--- What to produce ---
Exactly the lines from the one that holds "Given: Expand the Krisha tree node" to the end of the data below: retype these and nothing else.

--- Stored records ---
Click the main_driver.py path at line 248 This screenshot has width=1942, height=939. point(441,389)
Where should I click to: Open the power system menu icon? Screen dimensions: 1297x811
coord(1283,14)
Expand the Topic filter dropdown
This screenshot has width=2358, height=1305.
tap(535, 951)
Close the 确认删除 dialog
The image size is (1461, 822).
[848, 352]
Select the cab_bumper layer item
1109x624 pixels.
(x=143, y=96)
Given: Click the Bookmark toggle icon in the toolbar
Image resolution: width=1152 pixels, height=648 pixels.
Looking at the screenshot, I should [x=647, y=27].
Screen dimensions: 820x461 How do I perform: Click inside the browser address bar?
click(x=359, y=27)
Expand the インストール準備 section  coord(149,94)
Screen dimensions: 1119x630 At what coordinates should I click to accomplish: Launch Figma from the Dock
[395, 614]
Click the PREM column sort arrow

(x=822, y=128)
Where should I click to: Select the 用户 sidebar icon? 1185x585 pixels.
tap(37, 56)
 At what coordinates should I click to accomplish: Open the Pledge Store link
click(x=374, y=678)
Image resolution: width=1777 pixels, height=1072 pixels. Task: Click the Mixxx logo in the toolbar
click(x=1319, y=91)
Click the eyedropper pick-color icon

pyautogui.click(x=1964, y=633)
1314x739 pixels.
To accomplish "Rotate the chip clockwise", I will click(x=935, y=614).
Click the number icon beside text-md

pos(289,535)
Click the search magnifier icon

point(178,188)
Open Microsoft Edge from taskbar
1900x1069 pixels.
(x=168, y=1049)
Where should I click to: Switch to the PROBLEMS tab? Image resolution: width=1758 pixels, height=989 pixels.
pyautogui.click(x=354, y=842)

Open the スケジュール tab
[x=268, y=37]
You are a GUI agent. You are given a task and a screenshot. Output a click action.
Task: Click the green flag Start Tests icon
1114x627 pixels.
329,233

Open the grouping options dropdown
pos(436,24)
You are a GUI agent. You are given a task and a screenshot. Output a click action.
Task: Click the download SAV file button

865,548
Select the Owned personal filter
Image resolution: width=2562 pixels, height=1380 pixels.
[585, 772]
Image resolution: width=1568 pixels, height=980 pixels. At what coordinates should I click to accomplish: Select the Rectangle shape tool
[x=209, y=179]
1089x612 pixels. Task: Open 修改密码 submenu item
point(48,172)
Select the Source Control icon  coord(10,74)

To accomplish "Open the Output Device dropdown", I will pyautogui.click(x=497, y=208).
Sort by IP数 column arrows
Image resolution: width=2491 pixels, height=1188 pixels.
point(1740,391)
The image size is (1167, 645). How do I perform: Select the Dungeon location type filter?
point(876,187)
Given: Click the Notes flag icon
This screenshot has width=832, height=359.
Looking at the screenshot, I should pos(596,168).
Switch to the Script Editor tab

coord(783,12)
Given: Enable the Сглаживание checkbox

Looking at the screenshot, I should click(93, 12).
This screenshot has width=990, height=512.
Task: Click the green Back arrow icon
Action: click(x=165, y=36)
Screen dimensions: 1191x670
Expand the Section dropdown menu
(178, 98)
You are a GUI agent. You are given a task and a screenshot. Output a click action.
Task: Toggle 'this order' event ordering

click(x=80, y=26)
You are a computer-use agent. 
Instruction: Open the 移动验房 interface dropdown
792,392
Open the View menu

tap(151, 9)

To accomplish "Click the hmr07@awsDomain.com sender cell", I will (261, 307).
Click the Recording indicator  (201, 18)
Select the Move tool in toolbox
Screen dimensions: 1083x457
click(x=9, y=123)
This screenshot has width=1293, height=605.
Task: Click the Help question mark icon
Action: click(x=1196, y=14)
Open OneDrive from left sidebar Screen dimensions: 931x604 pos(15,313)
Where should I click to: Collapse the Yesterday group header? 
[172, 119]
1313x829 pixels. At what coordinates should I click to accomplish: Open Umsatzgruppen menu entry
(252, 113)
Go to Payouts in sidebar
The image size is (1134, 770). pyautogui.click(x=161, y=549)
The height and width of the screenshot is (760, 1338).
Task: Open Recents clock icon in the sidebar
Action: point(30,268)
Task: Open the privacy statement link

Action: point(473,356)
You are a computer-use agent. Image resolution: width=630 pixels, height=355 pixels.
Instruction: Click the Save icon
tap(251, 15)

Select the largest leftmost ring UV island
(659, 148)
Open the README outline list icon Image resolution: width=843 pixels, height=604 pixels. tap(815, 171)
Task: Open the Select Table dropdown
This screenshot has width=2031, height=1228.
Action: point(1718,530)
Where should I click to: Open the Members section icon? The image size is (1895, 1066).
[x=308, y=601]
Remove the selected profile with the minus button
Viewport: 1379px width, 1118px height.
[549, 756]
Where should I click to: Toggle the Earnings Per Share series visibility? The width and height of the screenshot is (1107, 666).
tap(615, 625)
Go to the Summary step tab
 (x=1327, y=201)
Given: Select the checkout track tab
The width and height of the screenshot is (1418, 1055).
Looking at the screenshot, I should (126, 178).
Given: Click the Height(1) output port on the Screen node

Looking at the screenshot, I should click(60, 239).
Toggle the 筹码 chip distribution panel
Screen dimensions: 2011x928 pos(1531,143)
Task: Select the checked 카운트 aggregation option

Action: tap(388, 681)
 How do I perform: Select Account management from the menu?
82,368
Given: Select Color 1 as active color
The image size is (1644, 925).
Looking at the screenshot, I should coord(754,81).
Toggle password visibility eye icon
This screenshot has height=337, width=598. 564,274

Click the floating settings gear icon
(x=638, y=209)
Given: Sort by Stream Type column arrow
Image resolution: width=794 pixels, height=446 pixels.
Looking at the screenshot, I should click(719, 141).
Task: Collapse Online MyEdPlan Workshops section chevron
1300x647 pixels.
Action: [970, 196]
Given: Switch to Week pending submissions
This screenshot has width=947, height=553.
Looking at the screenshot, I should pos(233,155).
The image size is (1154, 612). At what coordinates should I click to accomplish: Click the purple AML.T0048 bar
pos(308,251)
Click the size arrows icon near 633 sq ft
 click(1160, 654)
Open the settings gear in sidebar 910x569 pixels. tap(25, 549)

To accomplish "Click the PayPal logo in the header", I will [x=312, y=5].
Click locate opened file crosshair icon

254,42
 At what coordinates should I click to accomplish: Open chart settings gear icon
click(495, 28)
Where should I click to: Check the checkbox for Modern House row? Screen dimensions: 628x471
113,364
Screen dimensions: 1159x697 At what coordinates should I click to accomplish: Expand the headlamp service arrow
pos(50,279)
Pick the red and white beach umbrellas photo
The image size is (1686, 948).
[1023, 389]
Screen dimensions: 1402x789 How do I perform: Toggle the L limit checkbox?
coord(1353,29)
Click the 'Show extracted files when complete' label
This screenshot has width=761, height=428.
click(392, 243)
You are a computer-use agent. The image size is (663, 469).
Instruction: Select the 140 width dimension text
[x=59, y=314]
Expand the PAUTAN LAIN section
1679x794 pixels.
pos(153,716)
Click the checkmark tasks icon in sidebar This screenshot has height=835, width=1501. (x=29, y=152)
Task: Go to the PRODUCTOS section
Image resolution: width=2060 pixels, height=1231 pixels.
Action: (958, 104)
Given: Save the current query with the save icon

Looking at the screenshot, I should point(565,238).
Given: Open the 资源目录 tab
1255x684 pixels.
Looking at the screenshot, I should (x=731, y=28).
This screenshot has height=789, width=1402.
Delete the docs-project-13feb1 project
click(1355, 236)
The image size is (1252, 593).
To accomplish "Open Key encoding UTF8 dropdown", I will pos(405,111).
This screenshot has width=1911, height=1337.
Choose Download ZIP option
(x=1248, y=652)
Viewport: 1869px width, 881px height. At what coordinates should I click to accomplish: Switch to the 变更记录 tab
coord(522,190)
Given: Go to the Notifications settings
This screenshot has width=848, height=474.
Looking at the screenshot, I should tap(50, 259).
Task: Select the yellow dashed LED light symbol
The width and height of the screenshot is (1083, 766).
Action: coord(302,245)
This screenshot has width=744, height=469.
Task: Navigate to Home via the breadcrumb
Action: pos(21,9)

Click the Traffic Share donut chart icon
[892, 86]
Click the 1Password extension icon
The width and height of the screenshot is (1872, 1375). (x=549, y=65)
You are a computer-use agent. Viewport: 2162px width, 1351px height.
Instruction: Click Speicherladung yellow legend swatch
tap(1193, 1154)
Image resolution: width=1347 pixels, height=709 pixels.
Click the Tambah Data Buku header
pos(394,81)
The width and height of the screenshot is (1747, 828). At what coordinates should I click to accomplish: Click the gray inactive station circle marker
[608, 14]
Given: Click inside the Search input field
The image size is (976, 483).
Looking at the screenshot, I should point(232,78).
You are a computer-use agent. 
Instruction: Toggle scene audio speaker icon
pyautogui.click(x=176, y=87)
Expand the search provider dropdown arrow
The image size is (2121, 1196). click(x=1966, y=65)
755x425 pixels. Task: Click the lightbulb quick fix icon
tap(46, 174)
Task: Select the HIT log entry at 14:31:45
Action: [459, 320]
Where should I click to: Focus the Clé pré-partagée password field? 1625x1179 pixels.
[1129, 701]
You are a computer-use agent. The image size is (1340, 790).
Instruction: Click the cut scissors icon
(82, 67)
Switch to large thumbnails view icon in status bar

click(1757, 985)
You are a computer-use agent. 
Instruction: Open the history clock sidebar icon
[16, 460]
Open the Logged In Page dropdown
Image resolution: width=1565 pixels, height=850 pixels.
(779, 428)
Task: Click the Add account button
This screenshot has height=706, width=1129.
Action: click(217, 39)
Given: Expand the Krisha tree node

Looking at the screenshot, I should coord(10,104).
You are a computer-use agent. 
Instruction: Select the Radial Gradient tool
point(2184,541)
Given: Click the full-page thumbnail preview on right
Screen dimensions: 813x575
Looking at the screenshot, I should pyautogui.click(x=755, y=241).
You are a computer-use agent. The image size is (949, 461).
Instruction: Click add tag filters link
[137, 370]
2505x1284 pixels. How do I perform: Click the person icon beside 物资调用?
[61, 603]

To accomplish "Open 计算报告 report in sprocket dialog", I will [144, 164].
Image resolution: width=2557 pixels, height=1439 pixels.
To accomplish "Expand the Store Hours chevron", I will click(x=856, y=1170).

--- Your solution ---
Given: Expand the Krisha tree node

Looking at the screenshot, I should coord(10,104).
You are a computer-use agent. 
Instruction: Select the Radial Gradient tool
point(2184,541)
Given: Click the full-page thumbnail preview on right
Screen dimensions: 813x575
Looking at the screenshot, I should pyautogui.click(x=755, y=241).
You are a computer-use agent. The image size is (949, 461).
Instruction: Click add tag filters link
[137, 370]
2505x1284 pixels. How do I perform: Click the person icon beside 物资调用?
[61, 603]

To accomplish "Open 计算报告 report in sprocket dialog", I will [144, 164].
Image resolution: width=2557 pixels, height=1439 pixels.
To accomplish "Expand the Store Hours chevron", I will click(x=856, y=1170).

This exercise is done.